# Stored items
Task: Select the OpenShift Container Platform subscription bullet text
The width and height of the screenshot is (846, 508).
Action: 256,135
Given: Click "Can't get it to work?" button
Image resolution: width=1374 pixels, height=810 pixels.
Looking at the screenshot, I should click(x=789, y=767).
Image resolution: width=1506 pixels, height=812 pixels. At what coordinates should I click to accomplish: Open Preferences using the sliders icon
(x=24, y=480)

# Goal
Convert the items above into a two-column CSV with the header "item_text" and "answer", one row per item. Put each field in double quotes and replace any line breaks inside a field with spaces.

# Correct response
item_text,answer
"Task: Select the OpenShift Container Platform subscription bullet text The width and height of the screenshot is (846, 508).","Action: 256,135"
"Given: Click ""Can't get it to work?"" button Image resolution: width=1374 pixels, height=810 pixels.","Looking at the screenshot, I should click(x=789, y=767)."
"Image resolution: width=1506 pixels, height=812 pixels. At what coordinates should I click to accomplish: Open Preferences using the sliders icon","(x=24, y=480)"